WORK TO BE COMPLETED: Pick up at the line with "Toggle the '+ more' switch on". Write it out exactly, along with each later line through the end of the data, and nothing more.

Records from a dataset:
-- Opening Marker --
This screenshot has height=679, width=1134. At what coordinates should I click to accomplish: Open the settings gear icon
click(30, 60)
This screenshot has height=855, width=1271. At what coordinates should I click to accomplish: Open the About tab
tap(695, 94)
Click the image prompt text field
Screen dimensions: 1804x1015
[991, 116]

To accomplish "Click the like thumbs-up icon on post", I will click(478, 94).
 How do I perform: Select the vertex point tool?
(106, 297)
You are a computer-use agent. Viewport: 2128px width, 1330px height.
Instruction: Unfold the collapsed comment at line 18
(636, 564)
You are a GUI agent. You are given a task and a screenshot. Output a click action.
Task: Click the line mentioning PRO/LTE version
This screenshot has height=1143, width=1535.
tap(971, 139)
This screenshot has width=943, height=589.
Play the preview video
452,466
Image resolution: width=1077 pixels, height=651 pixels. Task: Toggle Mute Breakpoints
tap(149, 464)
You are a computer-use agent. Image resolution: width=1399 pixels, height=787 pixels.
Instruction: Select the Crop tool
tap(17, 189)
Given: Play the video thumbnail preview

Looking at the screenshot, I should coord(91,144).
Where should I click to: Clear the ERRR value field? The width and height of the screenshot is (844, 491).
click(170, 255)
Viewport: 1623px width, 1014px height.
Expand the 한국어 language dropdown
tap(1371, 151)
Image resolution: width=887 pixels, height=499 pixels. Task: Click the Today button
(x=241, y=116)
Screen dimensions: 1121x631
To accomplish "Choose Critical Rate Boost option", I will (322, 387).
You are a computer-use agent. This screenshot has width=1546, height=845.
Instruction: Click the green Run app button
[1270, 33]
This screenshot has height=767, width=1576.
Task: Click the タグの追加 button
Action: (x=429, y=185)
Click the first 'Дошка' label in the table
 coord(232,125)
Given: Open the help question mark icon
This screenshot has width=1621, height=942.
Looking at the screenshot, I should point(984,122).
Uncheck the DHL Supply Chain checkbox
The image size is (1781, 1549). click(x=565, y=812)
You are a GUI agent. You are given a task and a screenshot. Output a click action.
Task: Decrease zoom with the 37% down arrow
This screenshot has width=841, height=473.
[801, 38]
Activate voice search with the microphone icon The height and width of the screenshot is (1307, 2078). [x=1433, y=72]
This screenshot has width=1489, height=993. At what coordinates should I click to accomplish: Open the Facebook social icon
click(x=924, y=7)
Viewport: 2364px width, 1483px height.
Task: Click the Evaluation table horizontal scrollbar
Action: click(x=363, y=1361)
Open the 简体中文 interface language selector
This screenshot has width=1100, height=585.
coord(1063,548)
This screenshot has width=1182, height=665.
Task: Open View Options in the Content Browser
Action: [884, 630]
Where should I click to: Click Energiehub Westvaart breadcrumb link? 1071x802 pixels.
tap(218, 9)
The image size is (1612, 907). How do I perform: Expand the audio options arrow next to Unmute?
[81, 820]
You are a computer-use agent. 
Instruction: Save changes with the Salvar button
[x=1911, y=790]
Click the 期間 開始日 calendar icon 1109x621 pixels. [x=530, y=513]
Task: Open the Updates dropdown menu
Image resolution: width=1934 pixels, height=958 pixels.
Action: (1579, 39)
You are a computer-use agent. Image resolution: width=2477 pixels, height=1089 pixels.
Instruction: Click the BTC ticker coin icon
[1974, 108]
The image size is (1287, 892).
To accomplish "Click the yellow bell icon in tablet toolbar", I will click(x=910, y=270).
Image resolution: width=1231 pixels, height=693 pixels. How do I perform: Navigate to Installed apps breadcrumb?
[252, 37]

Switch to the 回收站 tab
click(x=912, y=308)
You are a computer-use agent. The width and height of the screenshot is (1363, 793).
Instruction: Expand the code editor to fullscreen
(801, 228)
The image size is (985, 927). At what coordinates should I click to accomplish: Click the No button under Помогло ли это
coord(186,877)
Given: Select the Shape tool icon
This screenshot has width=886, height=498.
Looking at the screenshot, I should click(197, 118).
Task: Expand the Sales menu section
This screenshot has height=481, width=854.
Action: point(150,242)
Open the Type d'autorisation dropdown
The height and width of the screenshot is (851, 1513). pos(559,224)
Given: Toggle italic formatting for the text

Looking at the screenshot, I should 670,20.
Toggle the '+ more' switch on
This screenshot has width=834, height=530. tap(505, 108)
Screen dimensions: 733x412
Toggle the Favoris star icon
-- Closing Marker --
EXERCISE ANSWER:
Toggle the '+ more' switch on
This screenshot has width=834, height=530. tap(505, 108)
Screen dimensions: 733x412
Toggle the Favoris star icon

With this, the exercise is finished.